Global research firm Ipsos Mori investigated the relationship between perception and reality on a range of social issues. In September and October it surveyed more than 28,000 people through online panels in 37 countries and territories, including 500 aged 16-64 in New Zealand.

The Kiwis' numerical guesses on 10 questions made New Zealand the second-most accurate of the 37, behind only Hong Kong.


Thailand was the place most in need of a reality check.

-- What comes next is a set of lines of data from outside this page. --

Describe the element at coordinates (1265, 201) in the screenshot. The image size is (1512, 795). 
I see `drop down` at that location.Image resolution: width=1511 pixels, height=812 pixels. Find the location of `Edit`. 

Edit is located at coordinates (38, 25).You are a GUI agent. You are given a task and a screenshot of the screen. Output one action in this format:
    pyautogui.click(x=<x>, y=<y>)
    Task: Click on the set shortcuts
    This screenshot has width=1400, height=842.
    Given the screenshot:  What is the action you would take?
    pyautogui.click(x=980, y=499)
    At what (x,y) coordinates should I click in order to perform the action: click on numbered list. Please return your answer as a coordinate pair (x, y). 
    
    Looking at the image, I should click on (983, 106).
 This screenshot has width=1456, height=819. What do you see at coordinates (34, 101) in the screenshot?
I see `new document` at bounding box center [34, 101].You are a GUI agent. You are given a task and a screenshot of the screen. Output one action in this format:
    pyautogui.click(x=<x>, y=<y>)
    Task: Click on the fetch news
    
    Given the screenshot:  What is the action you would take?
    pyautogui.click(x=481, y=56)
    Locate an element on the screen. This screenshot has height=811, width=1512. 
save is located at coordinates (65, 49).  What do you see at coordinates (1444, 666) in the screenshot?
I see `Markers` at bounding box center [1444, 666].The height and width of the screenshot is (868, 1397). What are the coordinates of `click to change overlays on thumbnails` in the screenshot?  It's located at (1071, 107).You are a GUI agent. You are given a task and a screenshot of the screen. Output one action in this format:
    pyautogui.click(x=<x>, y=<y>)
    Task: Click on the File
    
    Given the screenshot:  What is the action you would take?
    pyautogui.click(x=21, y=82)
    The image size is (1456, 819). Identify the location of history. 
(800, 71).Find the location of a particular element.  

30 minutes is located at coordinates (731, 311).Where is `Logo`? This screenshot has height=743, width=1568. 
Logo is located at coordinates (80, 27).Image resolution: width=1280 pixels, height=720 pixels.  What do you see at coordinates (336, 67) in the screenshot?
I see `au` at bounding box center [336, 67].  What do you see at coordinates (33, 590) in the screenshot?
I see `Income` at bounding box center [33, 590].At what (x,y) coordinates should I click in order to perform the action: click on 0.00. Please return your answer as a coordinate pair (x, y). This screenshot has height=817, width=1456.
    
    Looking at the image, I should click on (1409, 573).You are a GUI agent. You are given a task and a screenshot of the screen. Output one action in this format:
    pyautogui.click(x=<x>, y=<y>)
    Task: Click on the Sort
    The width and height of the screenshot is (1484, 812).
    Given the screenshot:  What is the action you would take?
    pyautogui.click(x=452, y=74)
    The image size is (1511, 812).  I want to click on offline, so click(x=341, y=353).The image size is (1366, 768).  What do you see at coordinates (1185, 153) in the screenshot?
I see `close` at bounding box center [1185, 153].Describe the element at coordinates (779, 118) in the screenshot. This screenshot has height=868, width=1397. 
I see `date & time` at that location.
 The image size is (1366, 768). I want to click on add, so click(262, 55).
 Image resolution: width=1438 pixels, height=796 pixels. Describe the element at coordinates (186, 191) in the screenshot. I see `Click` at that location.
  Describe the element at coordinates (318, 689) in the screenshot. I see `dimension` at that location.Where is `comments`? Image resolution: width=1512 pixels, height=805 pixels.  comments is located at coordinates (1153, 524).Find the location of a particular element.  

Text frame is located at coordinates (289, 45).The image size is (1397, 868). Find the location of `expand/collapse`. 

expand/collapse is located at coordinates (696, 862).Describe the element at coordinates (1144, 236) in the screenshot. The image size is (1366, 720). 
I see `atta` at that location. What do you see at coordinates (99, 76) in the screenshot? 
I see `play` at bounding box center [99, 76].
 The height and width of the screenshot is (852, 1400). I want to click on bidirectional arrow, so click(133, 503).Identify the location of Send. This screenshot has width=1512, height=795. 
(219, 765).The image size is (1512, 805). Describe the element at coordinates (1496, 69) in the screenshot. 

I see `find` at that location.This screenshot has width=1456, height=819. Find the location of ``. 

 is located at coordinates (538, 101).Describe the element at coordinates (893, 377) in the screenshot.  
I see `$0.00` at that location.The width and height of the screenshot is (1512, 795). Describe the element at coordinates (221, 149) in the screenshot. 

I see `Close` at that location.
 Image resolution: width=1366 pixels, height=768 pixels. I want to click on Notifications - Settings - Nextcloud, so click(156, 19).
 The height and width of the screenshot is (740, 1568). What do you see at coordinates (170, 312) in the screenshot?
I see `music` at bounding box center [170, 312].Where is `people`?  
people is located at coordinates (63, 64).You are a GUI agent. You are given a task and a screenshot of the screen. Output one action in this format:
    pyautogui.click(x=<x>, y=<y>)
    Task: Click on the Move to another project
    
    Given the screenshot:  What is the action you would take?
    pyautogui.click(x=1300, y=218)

It scored worst, putting it in first place on the "misperceptions index". South Africa came in at number 15, the US at 23, Australia at 29 and Britain at 33, three sports worse than New Zealand on 36.

Ipsos says its global survey shows that some crimes grab attention more than they should, and that people are perhaps too complacent about climate change and use of renewable energy sources.

Ipsos New Zealand public affairs director Amanda Dudding said the gap between perception and reality could be attributed to media, or internal biases.

"These biases include our tendencies to focus more on negative stories over positive ones, to believe that things were always better in the past, to put too much emphasis on our own individual experience, and simply not being very good with numbers."

"Fake news" in the last two years had made it even hard to tell true from false.

But Dudding said misperceptions could reveal people's real concerns - and trying to correct misperceptions solely by repeating facts was unlikely to work.

"Instead we need to engage with the more emotional reasons that might be driving why people are worried about a topic."